As I wrote in Polymorphous Touching, this is a narrow reading of desire. Desire can simply be generative, it doesn't need to come from lack and doesn't need a fixed object.
Monogamy as a line(age) individualises desire by capturing circulation. When I visit old friends after a long time gone and we walk into a restaurant, the seating arrangement is organised around couples. I am careful to leave space for partners to sit beside one another while I sit next to mine. It would appear bizarre to request a swapping seat, even though I wish to rekindle my friendships given the short time I have with them.
After all, any line is not neutral. If we use Barad's terms, monogamy is an ethical, epistemological, and ontological cut. A commitment to any cut determines the shape of love, which body is included, where desire should land; It reorganises the movement of attention, touch, conversation, time spent and possible futures.
A commitment to monogamy resonates with a commitment to capitalist ethics. Affection is treated like a zero-sum game, it circulates less freely amongst friendships, strangers, kinship networks, to become concentrated within the recognised couple. As if loving one subtracts from another.
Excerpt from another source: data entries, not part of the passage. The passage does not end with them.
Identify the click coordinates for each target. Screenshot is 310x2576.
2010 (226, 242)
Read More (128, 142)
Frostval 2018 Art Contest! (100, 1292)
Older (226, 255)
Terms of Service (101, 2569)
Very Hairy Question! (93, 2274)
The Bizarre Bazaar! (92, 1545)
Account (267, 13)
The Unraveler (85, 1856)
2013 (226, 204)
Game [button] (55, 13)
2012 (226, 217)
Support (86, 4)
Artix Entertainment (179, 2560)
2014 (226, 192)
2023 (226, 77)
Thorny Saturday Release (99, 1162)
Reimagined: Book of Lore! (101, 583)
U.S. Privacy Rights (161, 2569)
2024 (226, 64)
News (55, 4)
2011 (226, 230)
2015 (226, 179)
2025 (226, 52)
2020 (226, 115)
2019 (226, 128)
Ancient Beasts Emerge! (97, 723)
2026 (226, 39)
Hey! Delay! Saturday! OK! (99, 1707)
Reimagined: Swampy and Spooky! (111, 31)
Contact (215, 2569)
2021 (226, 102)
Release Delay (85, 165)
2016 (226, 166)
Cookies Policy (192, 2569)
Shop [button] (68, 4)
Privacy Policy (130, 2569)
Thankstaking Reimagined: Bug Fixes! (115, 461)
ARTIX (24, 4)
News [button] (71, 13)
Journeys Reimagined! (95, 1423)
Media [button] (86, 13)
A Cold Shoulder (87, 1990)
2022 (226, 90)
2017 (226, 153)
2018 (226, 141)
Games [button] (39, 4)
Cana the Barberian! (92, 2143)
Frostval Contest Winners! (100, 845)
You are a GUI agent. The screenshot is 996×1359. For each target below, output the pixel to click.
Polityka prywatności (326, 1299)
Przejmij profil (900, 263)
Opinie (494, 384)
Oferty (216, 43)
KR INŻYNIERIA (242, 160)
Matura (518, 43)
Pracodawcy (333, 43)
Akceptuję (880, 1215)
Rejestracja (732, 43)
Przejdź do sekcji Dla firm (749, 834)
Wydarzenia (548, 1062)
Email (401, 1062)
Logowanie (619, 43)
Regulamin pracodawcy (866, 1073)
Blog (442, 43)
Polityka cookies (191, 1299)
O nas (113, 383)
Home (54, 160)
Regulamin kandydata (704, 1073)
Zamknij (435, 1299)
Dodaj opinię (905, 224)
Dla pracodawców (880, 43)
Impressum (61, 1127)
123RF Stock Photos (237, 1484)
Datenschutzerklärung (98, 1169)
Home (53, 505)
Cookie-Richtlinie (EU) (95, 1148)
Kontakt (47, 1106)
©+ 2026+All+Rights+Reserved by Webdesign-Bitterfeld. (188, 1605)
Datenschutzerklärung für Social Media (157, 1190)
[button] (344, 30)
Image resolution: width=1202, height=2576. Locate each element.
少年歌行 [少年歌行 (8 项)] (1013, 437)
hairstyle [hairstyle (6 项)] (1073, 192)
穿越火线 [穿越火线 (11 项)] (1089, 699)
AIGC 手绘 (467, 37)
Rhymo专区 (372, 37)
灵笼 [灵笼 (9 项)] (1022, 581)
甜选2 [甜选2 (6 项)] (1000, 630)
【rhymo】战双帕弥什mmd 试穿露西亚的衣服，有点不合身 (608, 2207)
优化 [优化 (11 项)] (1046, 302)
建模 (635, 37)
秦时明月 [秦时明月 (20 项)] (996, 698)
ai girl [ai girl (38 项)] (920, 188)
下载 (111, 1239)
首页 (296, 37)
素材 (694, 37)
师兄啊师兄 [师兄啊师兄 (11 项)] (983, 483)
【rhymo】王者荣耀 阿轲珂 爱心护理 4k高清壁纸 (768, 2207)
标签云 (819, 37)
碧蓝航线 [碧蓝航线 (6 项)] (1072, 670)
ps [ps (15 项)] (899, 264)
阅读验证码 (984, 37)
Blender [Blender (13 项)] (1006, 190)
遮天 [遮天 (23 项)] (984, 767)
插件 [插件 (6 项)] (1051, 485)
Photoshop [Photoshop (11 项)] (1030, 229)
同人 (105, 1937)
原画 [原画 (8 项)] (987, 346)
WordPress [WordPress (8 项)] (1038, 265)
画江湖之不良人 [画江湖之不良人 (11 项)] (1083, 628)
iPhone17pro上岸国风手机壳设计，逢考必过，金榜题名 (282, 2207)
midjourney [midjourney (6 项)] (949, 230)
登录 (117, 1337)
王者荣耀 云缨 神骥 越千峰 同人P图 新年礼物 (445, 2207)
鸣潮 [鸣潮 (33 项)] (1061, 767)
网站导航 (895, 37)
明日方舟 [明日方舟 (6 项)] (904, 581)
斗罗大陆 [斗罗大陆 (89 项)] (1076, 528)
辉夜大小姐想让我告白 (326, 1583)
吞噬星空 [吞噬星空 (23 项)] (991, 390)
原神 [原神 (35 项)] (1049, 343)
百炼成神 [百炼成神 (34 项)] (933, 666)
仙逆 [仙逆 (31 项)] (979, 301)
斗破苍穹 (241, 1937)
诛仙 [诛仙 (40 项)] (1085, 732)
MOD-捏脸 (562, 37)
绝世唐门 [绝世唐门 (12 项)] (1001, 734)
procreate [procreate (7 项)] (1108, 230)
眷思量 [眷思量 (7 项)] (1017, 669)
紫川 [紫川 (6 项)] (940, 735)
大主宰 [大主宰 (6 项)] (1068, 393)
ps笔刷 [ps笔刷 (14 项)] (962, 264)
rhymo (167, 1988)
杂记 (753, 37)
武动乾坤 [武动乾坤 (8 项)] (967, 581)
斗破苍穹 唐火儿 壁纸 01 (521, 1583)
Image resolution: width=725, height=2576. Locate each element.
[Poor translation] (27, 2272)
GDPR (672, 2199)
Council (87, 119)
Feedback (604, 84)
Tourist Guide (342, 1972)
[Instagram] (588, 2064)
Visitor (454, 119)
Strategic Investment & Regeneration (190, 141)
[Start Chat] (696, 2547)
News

The couple becomes the primary unit through which care is expected to flow, demanding with it temporal continuity, ideally until death. Like buying a house, the promise of exclusivity and permanence is essential.
The question should not be whether monogamy is '(un)natural' or true to our 'deepest self'. What is more profound to ponder upon is what kinds of worlds it makes possible, what other worlds it renders almost impossible to imagine. So long as we see monogamy as the moral, common-sense narrative of love, many questions get harder to ask: Which moments are forced to the front to preserve the story? What violence becomes easier to ignore? Which ways of relating become unintelligible? Which relationships become disposable?